● The input
-=-=-

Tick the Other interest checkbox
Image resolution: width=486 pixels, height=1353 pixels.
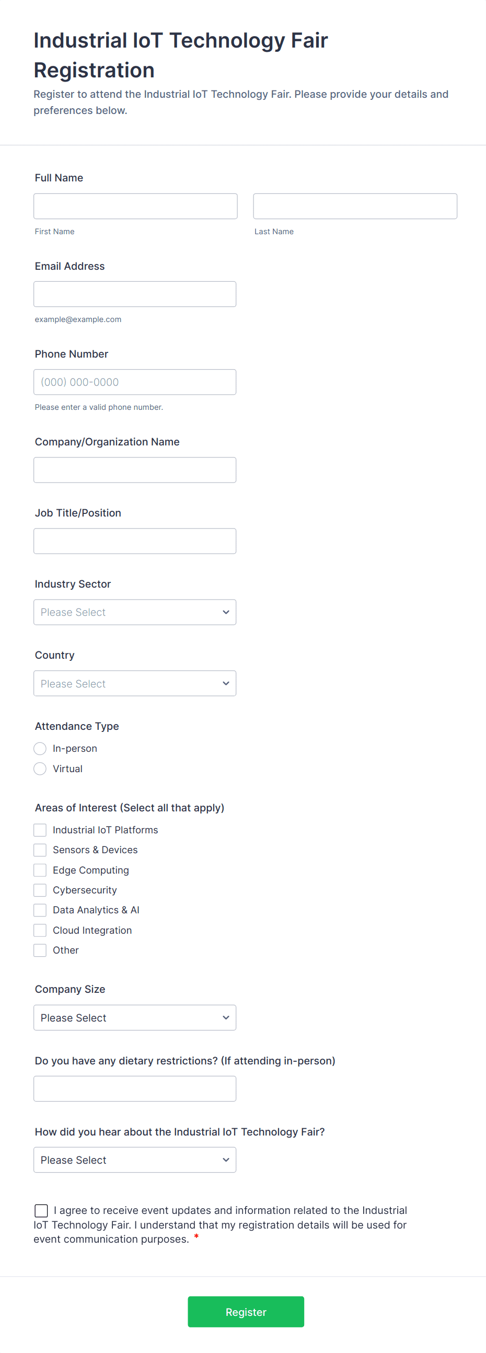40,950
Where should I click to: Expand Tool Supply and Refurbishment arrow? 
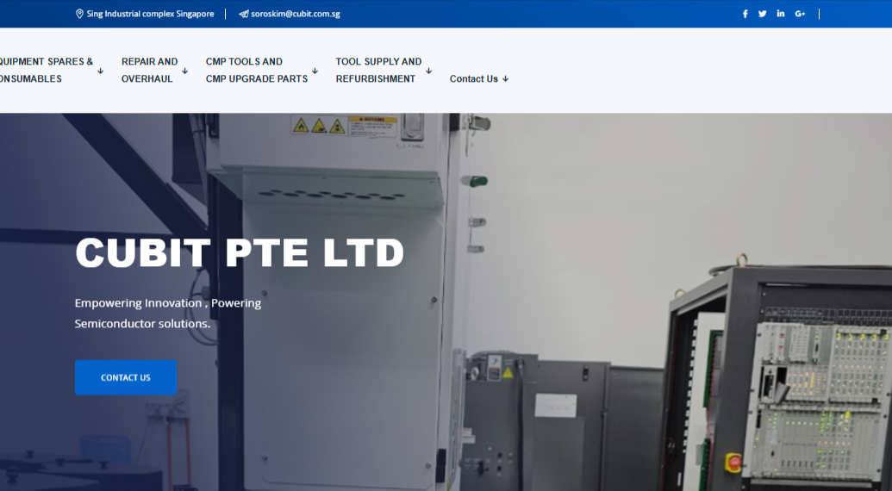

-=-=-

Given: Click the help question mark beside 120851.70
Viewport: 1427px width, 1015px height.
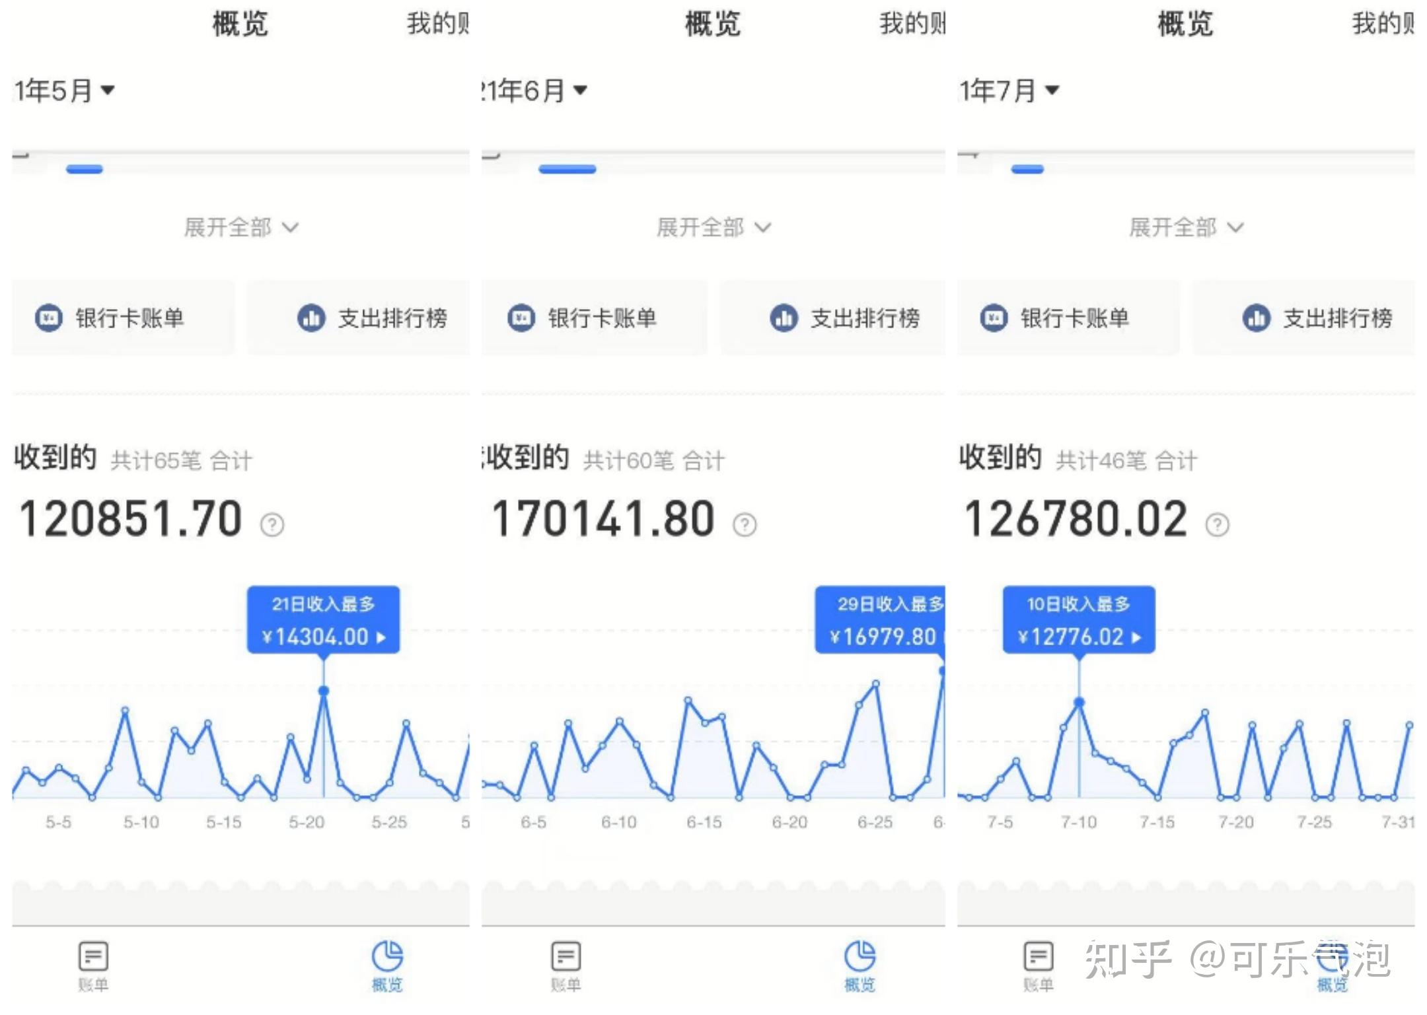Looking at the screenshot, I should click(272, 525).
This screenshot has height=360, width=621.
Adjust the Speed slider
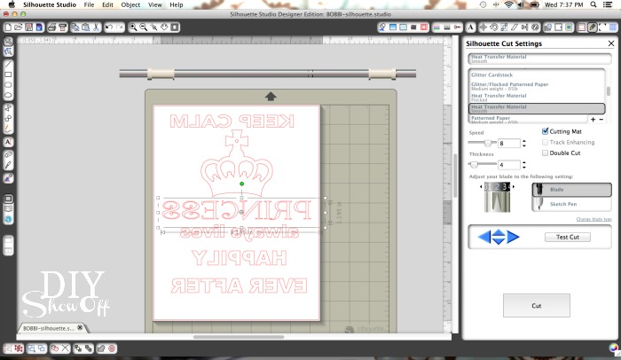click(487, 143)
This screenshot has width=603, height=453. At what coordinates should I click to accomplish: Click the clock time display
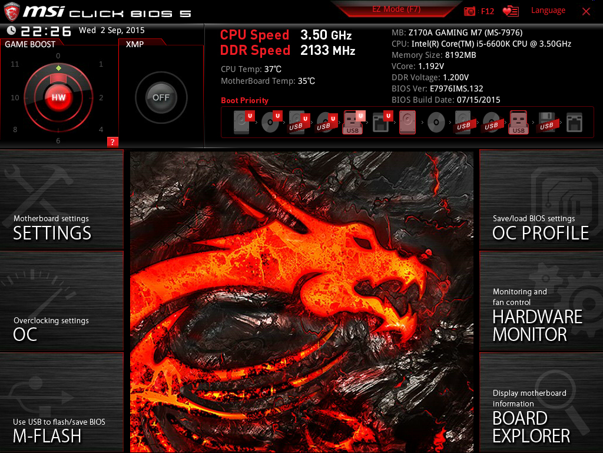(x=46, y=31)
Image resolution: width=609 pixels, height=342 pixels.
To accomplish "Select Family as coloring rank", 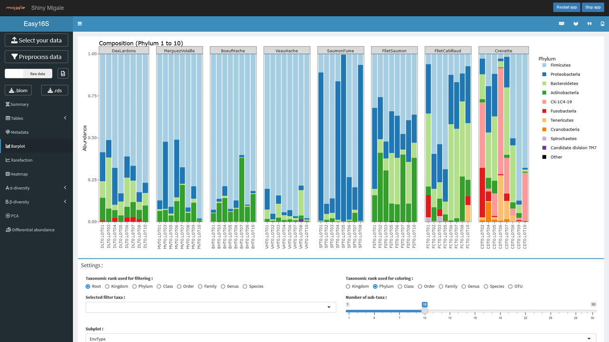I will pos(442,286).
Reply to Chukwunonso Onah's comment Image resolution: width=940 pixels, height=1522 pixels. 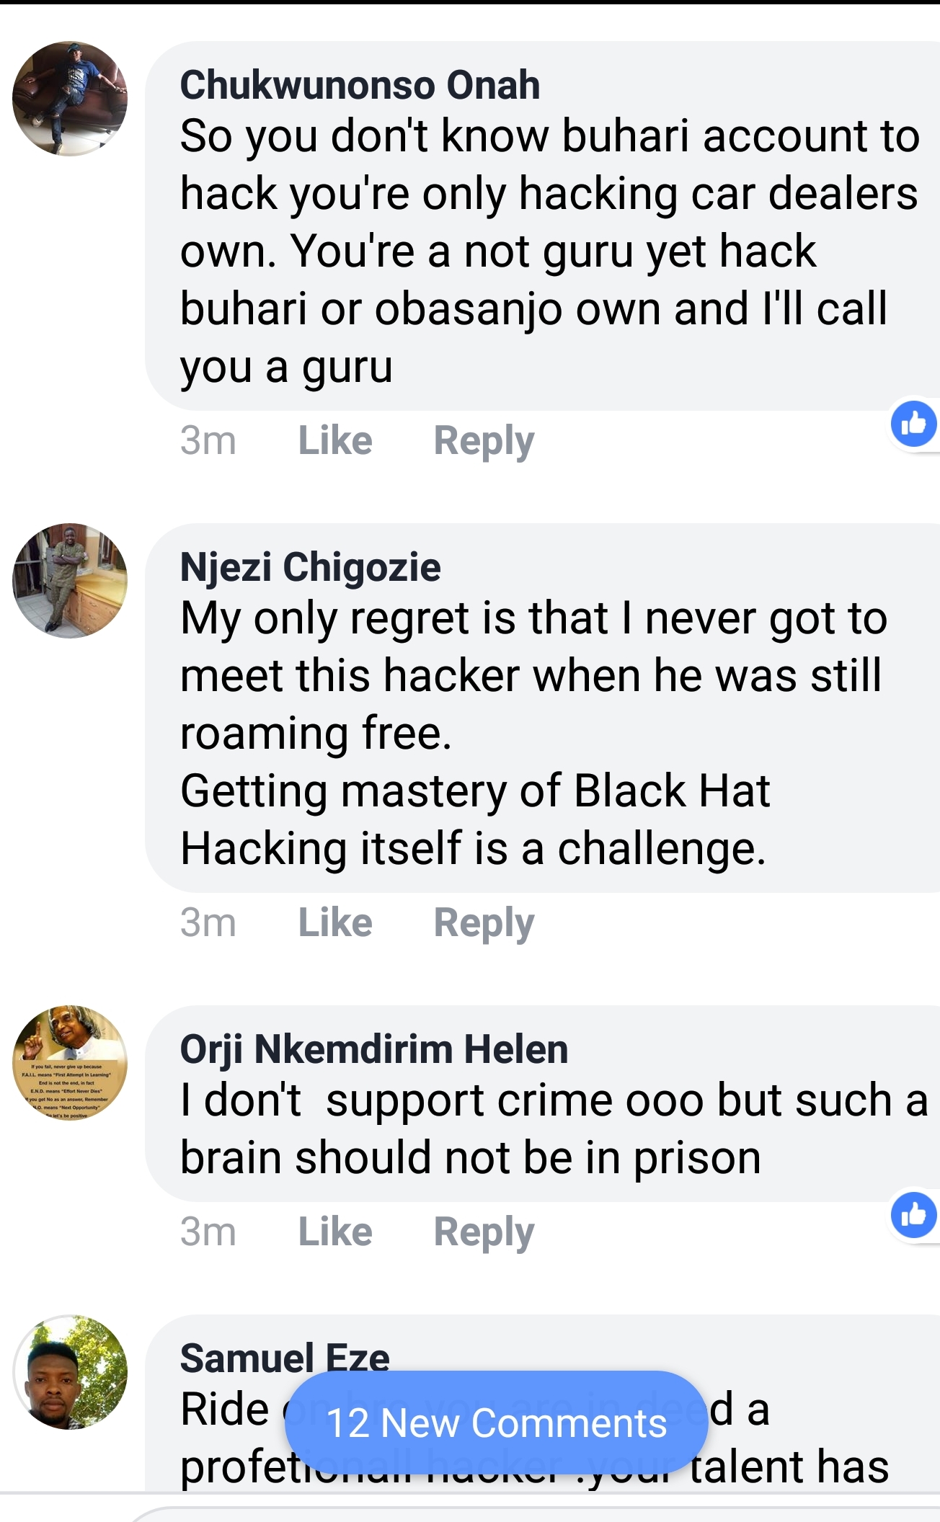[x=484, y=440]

-=-=-

● Required task
Could you copy, word for word, the lines above from the one holding "Tick the Other interest checkbox" through the one holding "Where should I", both included, leaving out the pictures?

● The response
Tick the Other interest checkbox
Image resolution: width=486 pixels, height=1353 pixels.
40,950
Where should I click to: Expand Tool Supply and Refurbishment arrow? 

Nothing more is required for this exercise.